In an interview with The Washington Post, Obama made it clear that he wants to use the federal aid as leverage to reform the U.S. public education system, which by some measures has been lagging behind the school systems of other industrialized countries.
Speaking before Obama addressed the gathering Friday, Duncan underscored a need to target particular school districts for reform. He noted that 2,000 high schools produce half the country's dropouts and "a staggering 75 percent of our nation's minority dropouts."
Warning that states can increase or decrease their odds of winning federal support through their policies, Duncan said states that cap the number of charter schools or fail to hold such schools accountable, for example, "will be at a disadvantage," and those that prohibit linking student performance to teacher evaluations "will be ineligible" for the funding. Several states, including New York, California and Wisconsin, bar such linkages, which also are generally opposed by teachers unions.
In addition to the Race to the Top fund, which was established under the $787 billion economic stimulus package enacted in February, the government is making billions more available for educational innovation, technology and other programs, Duncan said.
"When you add it all up, the department will be disbursing almost $10 billion for education reform," he said. He urged state governments: "Do not let this unprecedented opportunity slip by."
The Education Department plans to gather public comment on the program's rules over the next 30 days before finalizing the criteria and accepting applications for funding this fall. Officials expect to release the first round of aid early next year, with a second tranche following by September 2010.

━━━━━━━━━━━━━━━━━━━━━━━━━━━━━━

## Given request 1
Reproduce the article on federal education reform funding word for word.

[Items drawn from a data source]
━━━━━━━━━━━━━━━━━━━━━━━━━━━━━━

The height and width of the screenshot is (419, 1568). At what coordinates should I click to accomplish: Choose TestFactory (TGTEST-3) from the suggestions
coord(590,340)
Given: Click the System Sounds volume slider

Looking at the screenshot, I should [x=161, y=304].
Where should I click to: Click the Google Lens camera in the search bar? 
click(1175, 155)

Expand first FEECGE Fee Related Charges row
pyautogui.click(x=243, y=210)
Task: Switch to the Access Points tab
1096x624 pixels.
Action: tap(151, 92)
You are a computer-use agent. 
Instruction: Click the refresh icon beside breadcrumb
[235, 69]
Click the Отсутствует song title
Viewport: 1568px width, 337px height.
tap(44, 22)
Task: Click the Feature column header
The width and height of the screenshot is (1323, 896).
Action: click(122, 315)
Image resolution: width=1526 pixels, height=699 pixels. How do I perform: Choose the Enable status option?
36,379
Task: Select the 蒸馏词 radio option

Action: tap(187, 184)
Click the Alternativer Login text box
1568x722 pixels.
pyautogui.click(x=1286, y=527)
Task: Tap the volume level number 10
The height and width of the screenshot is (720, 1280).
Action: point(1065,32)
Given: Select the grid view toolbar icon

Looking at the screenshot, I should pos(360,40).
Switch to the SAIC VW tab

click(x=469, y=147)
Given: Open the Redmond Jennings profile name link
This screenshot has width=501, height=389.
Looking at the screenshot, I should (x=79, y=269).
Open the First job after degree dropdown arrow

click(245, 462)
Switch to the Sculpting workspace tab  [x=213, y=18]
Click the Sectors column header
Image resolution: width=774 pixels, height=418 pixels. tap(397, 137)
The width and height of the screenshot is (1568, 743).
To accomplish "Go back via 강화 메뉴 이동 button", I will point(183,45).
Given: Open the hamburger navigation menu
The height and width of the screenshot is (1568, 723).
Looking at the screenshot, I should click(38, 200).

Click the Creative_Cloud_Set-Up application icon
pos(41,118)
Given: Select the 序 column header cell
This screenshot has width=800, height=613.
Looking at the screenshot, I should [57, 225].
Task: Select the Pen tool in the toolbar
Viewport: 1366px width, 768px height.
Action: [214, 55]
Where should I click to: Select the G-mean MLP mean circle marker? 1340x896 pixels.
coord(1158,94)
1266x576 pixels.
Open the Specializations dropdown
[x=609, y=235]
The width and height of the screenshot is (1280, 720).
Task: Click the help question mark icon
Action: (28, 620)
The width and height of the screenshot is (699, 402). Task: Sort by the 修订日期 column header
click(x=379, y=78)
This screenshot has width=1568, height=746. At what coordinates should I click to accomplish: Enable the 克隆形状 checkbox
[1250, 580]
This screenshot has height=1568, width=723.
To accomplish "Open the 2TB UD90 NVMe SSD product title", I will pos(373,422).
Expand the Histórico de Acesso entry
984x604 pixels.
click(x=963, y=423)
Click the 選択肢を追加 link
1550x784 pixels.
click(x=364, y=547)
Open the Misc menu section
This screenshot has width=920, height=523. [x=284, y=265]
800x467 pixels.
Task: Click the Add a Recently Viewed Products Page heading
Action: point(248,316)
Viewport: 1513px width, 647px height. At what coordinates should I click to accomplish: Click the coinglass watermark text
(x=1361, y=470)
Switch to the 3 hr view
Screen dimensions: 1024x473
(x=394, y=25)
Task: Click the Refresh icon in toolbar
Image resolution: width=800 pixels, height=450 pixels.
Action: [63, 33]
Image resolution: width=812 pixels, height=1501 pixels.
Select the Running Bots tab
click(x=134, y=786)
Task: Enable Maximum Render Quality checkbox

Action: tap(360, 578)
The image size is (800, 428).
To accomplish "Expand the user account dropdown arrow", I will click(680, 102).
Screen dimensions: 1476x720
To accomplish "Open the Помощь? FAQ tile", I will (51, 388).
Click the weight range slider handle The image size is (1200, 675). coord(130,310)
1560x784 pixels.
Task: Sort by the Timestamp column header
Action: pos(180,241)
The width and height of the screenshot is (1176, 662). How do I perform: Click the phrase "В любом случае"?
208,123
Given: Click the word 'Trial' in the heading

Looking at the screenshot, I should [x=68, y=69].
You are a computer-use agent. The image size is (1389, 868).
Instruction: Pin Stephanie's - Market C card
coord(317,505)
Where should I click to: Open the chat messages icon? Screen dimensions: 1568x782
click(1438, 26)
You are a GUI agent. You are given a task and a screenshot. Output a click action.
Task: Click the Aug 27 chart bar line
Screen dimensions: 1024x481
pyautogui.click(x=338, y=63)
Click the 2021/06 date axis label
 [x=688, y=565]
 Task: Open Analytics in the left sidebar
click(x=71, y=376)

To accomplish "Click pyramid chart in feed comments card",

━━━━━━━━━━━━━━━━━━━━━━━━━━━━━━

## Given request 2
Please recast the entries between the lines holding "Where should I click to: Click" and "Action: tap(151, 92)", inclusive, as a JSON list of strings with one string per line, leaving out blank lines.

## Exercise answer 1
In an interview with The Washington Post, Obama made it clear that he wants to use the federal aid as leverage to reform the U.S. public education system, which by some measures has been lagging behind the school systems of other industrialized countries.
Speaking before Obama addressed the gathering Friday, Duncan underscored a need to target particular school districts for reform. He noted that 2,000 high schools produce half the country's dropouts and "a staggering 75 percent of our nation's minority dropouts."
Warning that states can increase or decrease their odds of winning federal support through their policies, Duncan said states that cap the number of charter schools or fail to hold such schools accountable, for example, "will be at a disadvantage," and those that prohibit linking student performance to teacher evaluations "will be ineligible" for the funding. Several states, including New York, California and Wisconsin, bar such linkages, which also are generally opposed by teachers unions.
In addition to the Race to the Top fund, which was established under the $787 billion economic stimulus package enacted in February, the government is making billions more available for educational innovation, technology and other programs, Duncan said.
"When you add it all up, the department will be disbursing almost $10 billion for education reform," he said. He urged state governments: "Do not let this unprecedented opportunity slip by."
The Education Department plans to gather public comment on the program's rules over the next 30 days before finalizing the criteria and accepting applications for funding this fall. Officials expect to release the first round of aid early next year, with a second tranche following by September 2010.

## Exercise answer 2
[
  "Where should I click to: Click the Google Lens camera in the search bar? ",
  "click(1175, 155)",
  "Expand first FEECGE Fee Related Charges row",
  "pyautogui.click(x=243, y=210)",
  "Task: Switch to the Access Points tab",
  "1096x624 pixels.",
  "Action: tap(151, 92)"
]